Mon, Jun 9 2014 by Neal Hobson

On tomorrow’s statewide primary ballot in North Dakota is Measure 1, a constitutional amendment that would cut 30 days from the signature gathering period, by making the petition deadline 120 days prior to the general election, rather than the current 90 days.

Secretary of State Al Jaeger brought the measure to the legislature in 2013, and a bipartisan majority of legislators jumped at the idea, with 64 percent of Senators and 85 percent in the House voting to put Measure 1 on the ballot.  Jaeger argued the measure will “safeguard the credibility of the petition process.”

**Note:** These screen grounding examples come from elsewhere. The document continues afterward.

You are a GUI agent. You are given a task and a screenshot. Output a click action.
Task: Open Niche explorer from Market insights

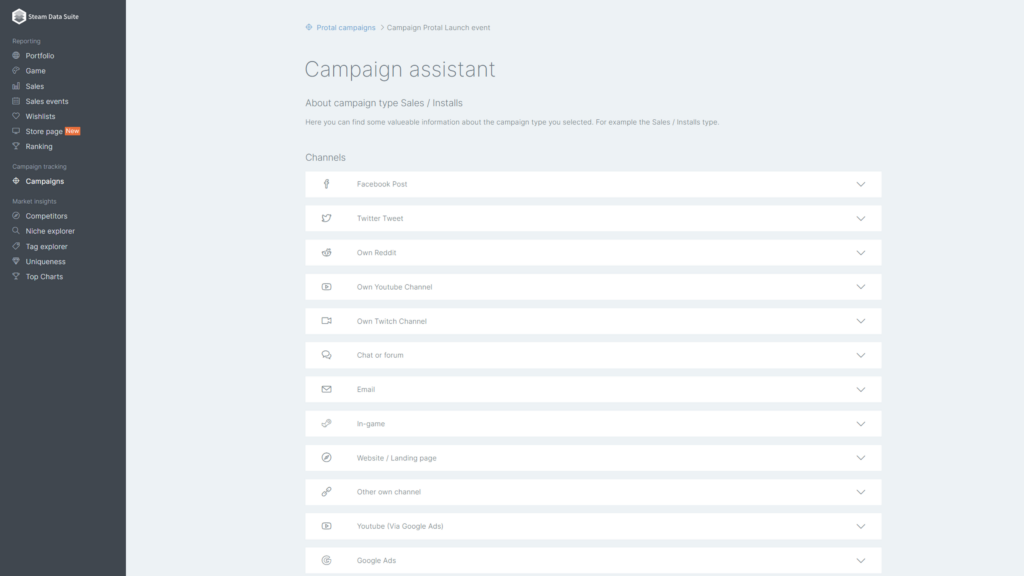coord(50,231)
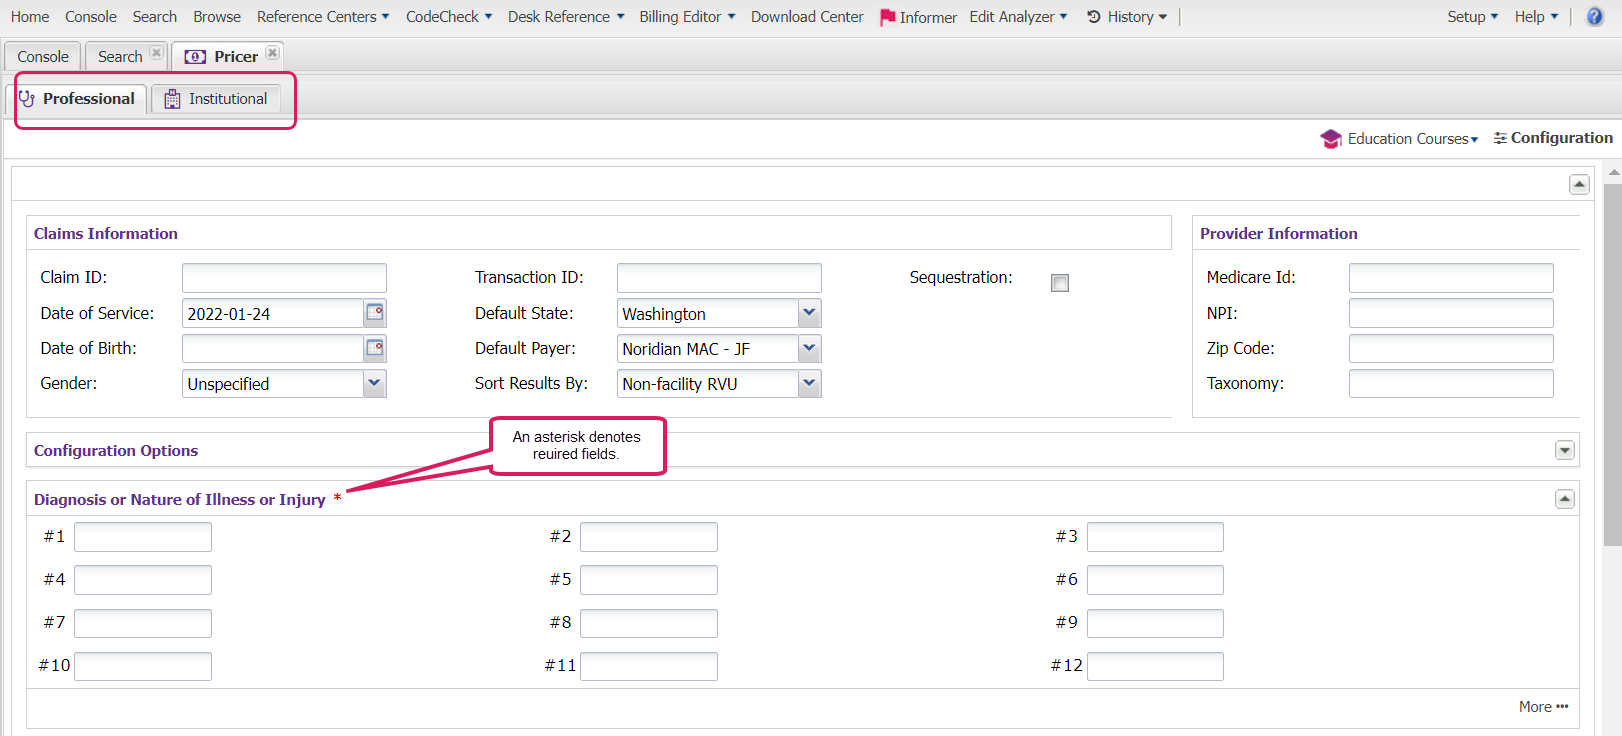Enable the Sequestration checkbox

pos(1060,283)
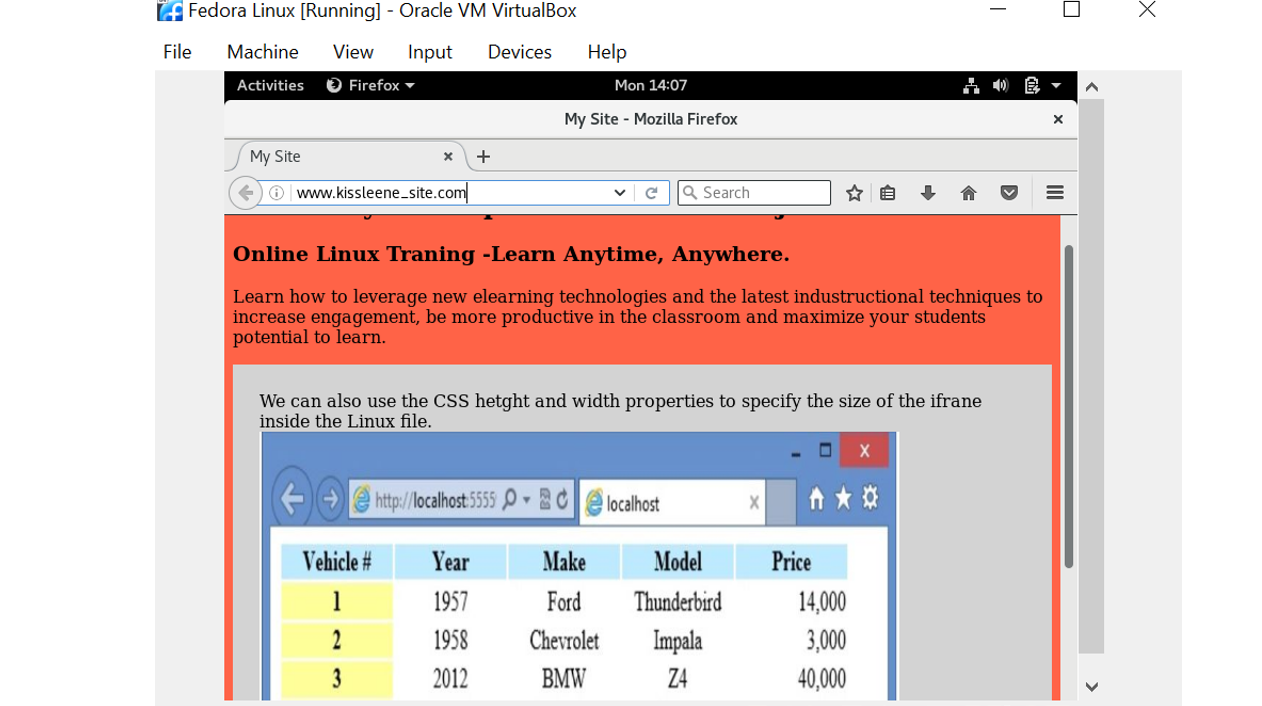1262x706 pixels.
Task: Expand the GNOME system status menu arrow
Action: click(1056, 85)
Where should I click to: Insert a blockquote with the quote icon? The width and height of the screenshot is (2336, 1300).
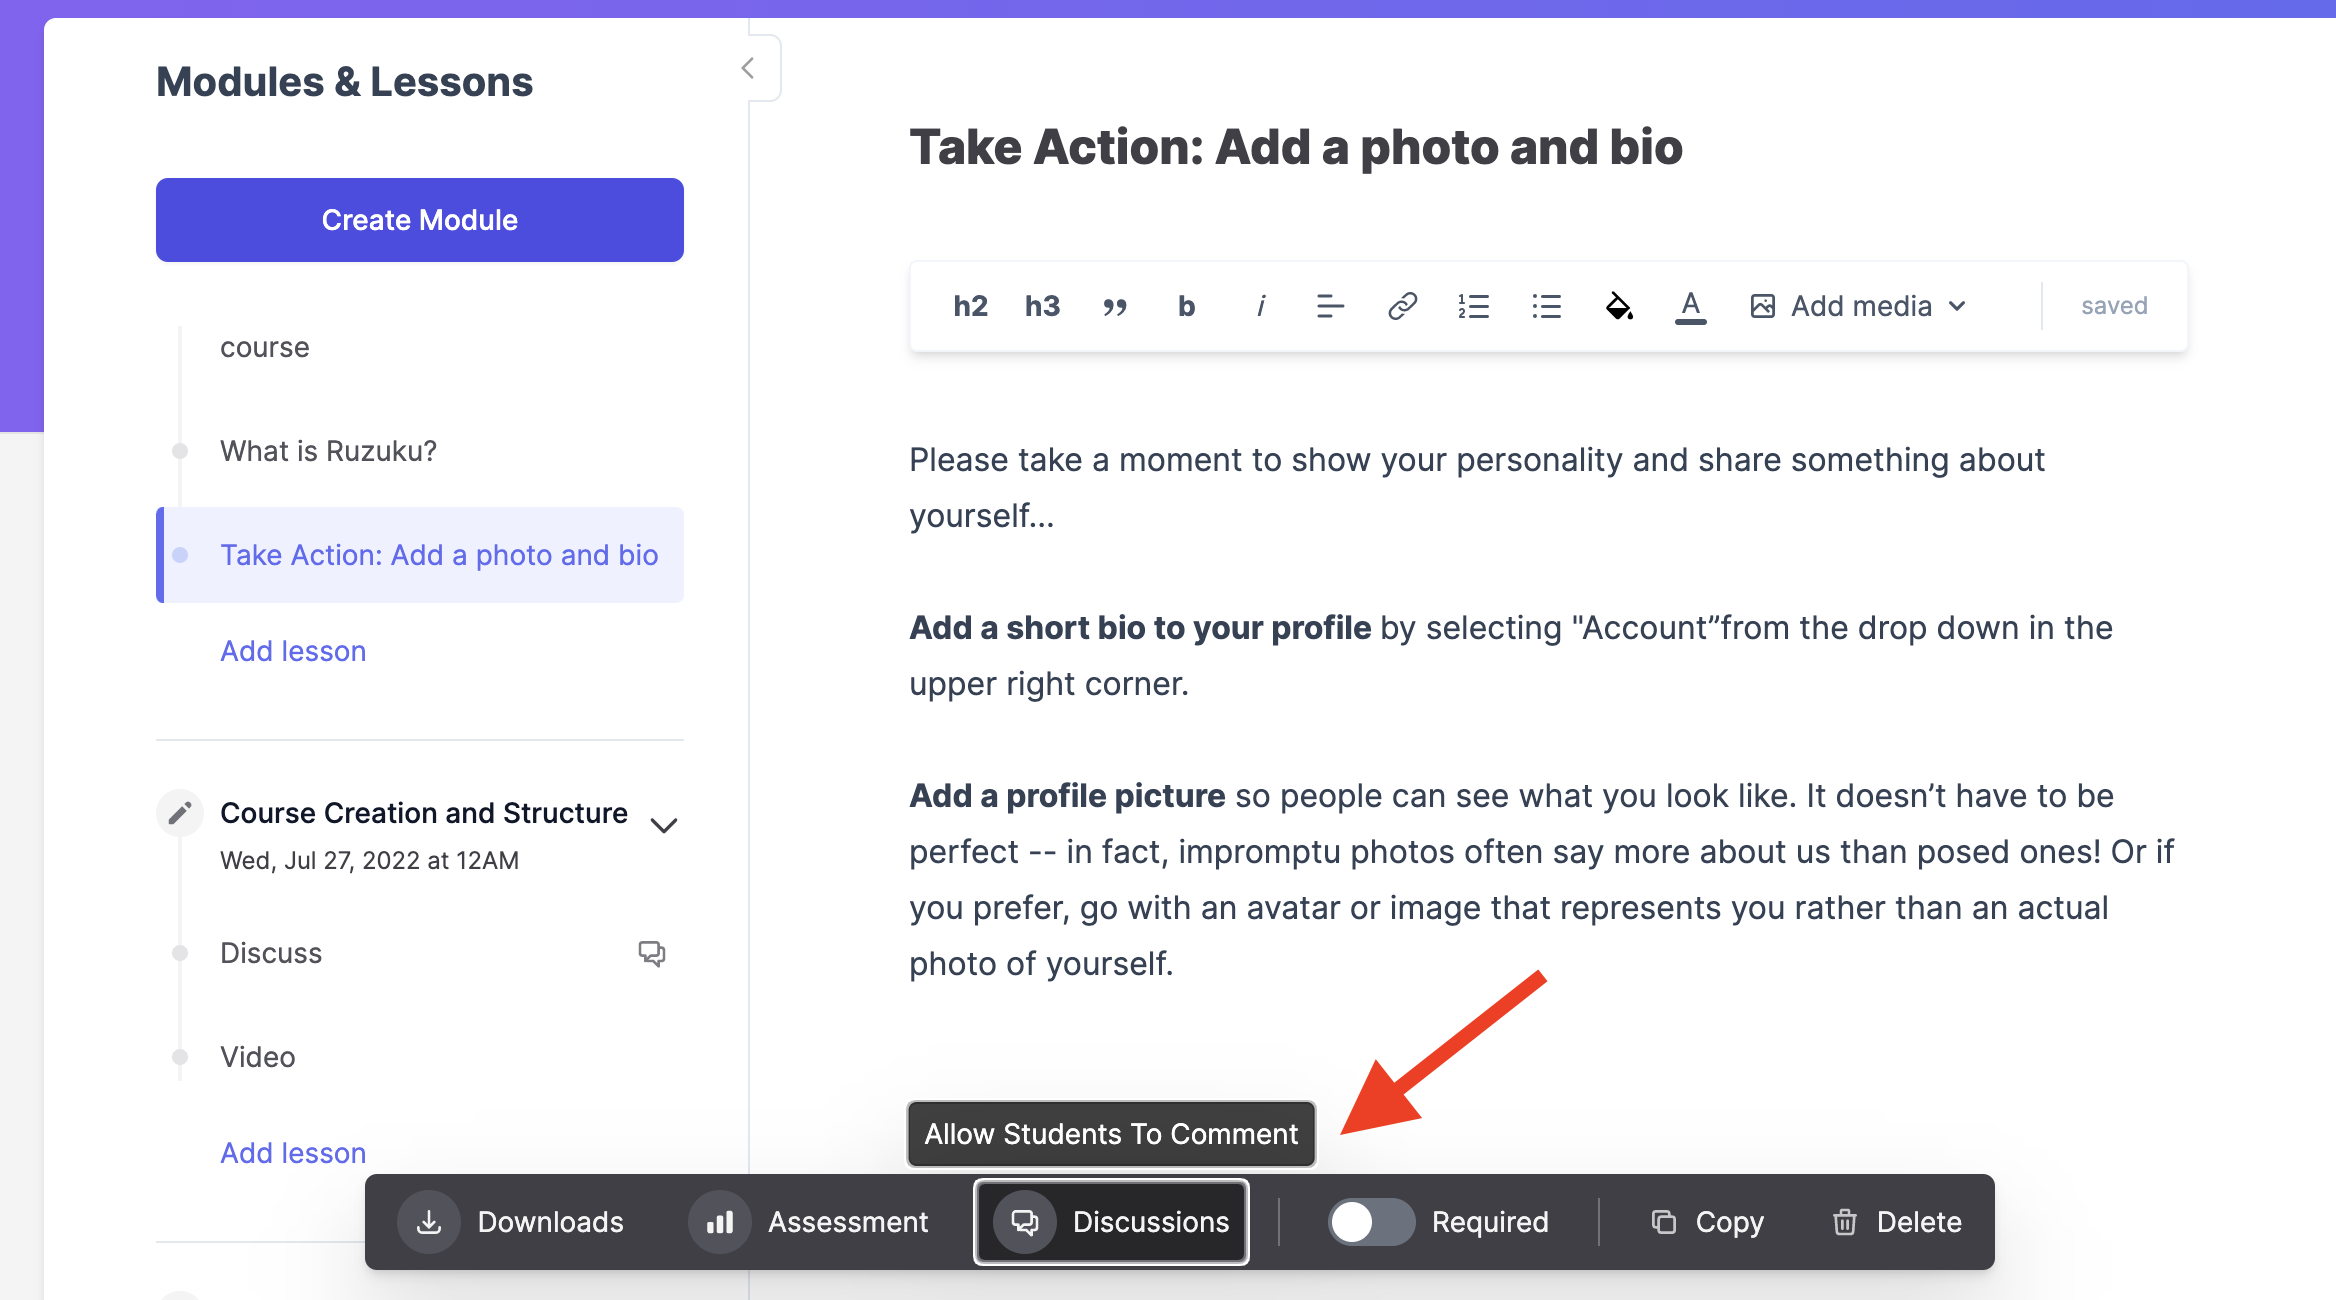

But changing the deadline just so happens out cut out the very most important signature-gathering opportunity for initiative sponsors: the North Dakota state fair in Minot, which typically is held in the latter half of July. Dustin Gawrylow, managing director of the conservative North Dakota Watchdog Network, points out that about 25 percent of petition signatures are gathered at the state fair.

“We know that the effect of this law will be to stymie the public’s ability to petition its government,” Gawrylow said.

Citizens in Charge urges a NO vote on Measure 1.

The initiative and referendum process has a long history in the Roughrider State. Citizens have been able to keep the state legislature in check since 1914, placing 261 initiative measures on the ballot via petitions in the 100 year tenure of the process. Measure 1 is an unnecessary reduction in the ability of citizens to petition their government.